Die kleinen Buschmotten der Menschenvergötzung taumelten ins Vulkanfeuer des Bewußtseins und verbrannten. Eugens Götter und Helden wurden alle von der mitleidslosen Sense der Jahre dahingerafft. Welche Hoffnung hatte sich denn im Leben erfüllt? Was hatte dem grausamen Wachstum widerstanden? Warum war das Gold so trüb geworden? Sein ganzes Leben lang – so schien es – fing Eugen mit leidenschaftlichen Beziehungen zu Menschen an und endete vor Bildern. Das Leben, an das er sich zu lehnen gedachte, entwich, und er hielt ein Standbild umarmt. Aber siegreich und wirklich inmitten des von Schatten heimgesuchten Herzens blieb jene Frau lebendig, die seine blinden Augen zuerst mit dem Licht berührt hatte, die seiner verhängten, unbehausten Seele ein Heim gab. Sie blieb.
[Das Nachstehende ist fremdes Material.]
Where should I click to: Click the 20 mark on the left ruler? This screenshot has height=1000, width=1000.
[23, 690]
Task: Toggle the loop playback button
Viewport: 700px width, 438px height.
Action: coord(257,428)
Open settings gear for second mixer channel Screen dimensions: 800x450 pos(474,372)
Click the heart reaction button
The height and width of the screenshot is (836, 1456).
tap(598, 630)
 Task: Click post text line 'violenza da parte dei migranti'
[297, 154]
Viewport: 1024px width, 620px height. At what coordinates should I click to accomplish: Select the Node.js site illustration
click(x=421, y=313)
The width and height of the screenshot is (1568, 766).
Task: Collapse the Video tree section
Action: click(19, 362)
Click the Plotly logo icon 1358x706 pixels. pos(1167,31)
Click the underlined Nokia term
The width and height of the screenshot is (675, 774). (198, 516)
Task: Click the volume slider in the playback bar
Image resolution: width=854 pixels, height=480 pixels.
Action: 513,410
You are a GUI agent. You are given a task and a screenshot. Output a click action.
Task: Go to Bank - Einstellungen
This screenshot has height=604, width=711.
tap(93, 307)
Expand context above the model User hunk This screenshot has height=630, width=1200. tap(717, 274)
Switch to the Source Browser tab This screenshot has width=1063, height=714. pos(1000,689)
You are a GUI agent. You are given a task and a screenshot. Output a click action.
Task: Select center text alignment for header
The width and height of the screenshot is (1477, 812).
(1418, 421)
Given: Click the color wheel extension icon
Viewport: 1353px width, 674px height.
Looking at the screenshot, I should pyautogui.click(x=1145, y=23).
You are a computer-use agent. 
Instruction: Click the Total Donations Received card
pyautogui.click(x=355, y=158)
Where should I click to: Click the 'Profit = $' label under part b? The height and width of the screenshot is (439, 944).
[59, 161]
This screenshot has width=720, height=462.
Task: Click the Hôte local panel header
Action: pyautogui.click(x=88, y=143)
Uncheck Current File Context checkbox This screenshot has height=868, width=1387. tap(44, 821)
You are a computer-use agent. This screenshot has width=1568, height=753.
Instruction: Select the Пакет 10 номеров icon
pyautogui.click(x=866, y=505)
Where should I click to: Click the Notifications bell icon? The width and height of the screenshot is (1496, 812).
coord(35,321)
O Tod-im-Leben, der uns die Menschen in Steine verwandelt! O Wandel, der gleichmachend über unsre Götter dahingeht! Wenn einer von ihnen noch unter der Asche der verzehrenden Jahre lebt, soll nicht der Staub geweckt werden, soll nicht der tote Glaube wieder entbrennen, sollen wir nicht Gott wieder schauen wie einst auf den Bergen des Morgens? Wer geht mit uns auf die Berge?